▶ Exercise aim:
The output should be identical to the entries that follow.

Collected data
:::

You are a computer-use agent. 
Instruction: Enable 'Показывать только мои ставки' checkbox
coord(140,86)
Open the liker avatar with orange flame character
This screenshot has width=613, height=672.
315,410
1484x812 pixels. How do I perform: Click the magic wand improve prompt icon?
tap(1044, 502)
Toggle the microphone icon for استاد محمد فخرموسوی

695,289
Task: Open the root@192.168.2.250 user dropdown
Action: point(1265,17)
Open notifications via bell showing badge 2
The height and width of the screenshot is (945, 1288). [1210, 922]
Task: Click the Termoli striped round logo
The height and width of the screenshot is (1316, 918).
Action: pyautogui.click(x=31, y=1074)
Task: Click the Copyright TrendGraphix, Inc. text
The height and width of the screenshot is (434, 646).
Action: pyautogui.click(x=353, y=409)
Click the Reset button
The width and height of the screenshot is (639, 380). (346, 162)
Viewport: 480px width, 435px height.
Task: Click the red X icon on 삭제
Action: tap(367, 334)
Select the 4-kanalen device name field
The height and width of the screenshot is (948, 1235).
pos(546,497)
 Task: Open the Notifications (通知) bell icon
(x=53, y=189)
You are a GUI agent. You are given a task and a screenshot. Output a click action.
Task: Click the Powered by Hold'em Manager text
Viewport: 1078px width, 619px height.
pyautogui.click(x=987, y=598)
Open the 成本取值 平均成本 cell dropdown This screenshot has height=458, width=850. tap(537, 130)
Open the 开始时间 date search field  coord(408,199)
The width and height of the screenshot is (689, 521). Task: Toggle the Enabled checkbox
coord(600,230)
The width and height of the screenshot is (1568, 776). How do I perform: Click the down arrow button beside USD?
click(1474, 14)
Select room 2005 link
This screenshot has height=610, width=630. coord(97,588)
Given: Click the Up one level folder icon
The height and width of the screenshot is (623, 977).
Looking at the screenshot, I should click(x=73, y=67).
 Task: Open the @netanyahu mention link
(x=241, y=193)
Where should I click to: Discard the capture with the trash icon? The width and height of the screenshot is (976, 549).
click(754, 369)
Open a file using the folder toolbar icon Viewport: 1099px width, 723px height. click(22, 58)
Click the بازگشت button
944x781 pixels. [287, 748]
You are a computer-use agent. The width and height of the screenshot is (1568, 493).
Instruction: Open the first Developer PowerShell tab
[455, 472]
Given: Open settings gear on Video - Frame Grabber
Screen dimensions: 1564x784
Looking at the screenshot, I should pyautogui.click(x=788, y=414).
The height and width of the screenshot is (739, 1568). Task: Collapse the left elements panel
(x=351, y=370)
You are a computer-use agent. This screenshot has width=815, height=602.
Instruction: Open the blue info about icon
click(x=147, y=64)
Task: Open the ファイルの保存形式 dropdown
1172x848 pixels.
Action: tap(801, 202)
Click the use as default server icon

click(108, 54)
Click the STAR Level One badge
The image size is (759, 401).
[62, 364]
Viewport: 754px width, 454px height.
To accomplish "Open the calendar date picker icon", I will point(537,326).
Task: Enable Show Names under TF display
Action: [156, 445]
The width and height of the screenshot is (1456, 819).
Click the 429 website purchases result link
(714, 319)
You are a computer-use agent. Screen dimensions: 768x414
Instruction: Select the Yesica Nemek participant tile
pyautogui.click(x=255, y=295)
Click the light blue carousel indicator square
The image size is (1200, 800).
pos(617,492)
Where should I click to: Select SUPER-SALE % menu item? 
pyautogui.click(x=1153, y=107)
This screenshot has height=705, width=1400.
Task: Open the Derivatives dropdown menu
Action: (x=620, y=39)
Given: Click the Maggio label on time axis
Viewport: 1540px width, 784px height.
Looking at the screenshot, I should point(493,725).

:::

▶ Response to this task:
You are a computer-use agent. 
Instruction: Enable 'Показывать только мои ставки' checkbox
coord(140,86)
Open the liker avatar with orange flame character
This screenshot has width=613, height=672.
315,410
1484x812 pixels. How do I perform: Click the magic wand improve prompt icon?
tap(1044, 502)
Toggle the microphone icon for استاد محمد فخرموسوی

695,289
Task: Open the root@192.168.2.250 user dropdown
Action: point(1265,17)
Open notifications via bell showing badge 2
The height and width of the screenshot is (945, 1288). [1210, 922]
Task: Click the Termoli striped round logo
The height and width of the screenshot is (1316, 918).
Action: pyautogui.click(x=31, y=1074)
Task: Click the Copyright TrendGraphix, Inc. text
The height and width of the screenshot is (434, 646).
Action: pyautogui.click(x=353, y=409)
Click the Reset button
The width and height of the screenshot is (639, 380). (346, 162)
Viewport: 480px width, 435px height.
Task: Click the red X icon on 삭제
Action: tap(367, 334)
Select the 4-kanalen device name field
The height and width of the screenshot is (948, 1235).
pos(546,497)
 Task: Open the Notifications (通知) bell icon
(x=53, y=189)
You are a GUI agent. You are given a task and a screenshot. Output a click action.
Task: Click the Powered by Hold'em Manager text
Viewport: 1078px width, 619px height.
pyautogui.click(x=987, y=598)
Open the 成本取值 平均成本 cell dropdown This screenshot has height=458, width=850. tap(537, 130)
Open the 开始时间 date search field  coord(408,199)
The width and height of the screenshot is (689, 521). Task: Toggle the Enabled checkbox
coord(600,230)
The width and height of the screenshot is (1568, 776). How do I perform: Click the down arrow button beside USD?
click(1474, 14)
Select room 2005 link
This screenshot has height=610, width=630. coord(97,588)
Given: Click the Up one level folder icon
The height and width of the screenshot is (623, 977).
Looking at the screenshot, I should click(x=73, y=67).
 Task: Open the @netanyahu mention link
(x=241, y=193)
Where should I click to: Discard the capture with the trash icon? The width and height of the screenshot is (976, 549).
click(754, 369)
Open a file using the folder toolbar icon Viewport: 1099px width, 723px height. click(22, 58)
Click the بازگشت button
944x781 pixels. [287, 748]
You are a computer-use agent. The width and height of the screenshot is (1568, 493).
Instruction: Open the first Developer PowerShell tab
[455, 472]
Given: Open settings gear on Video - Frame Grabber
Screen dimensions: 1564x784
Looking at the screenshot, I should pyautogui.click(x=788, y=414).
The height and width of the screenshot is (739, 1568). Task: Collapse the left elements panel
(x=351, y=370)
You are a computer-use agent. This screenshot has width=815, height=602.
Instruction: Open the blue info about icon
click(x=147, y=64)
Task: Open the ファイルの保存形式 dropdown
1172x848 pixels.
Action: tap(801, 202)
Click the use as default server icon

click(108, 54)
Click the STAR Level One badge
The image size is (759, 401).
[62, 364]
Viewport: 754px width, 454px height.
To accomplish "Open the calendar date picker icon", I will point(537,326).
Task: Enable Show Names under TF display
Action: [156, 445]
The width and height of the screenshot is (1456, 819).
Click the 429 website purchases result link
(714, 319)
You are a computer-use agent. Screen dimensions: 768x414
Instruction: Select the Yesica Nemek participant tile
pyautogui.click(x=255, y=295)
Click the light blue carousel indicator square
The image size is (1200, 800).
pos(617,492)
Where should I click to: Select SUPER-SALE % menu item? 
pyautogui.click(x=1153, y=107)
This screenshot has height=705, width=1400.
Task: Open the Derivatives dropdown menu
Action: (x=620, y=39)
Given: Click the Maggio label on time axis
Viewport: 1540px width, 784px height.
Looking at the screenshot, I should point(493,725).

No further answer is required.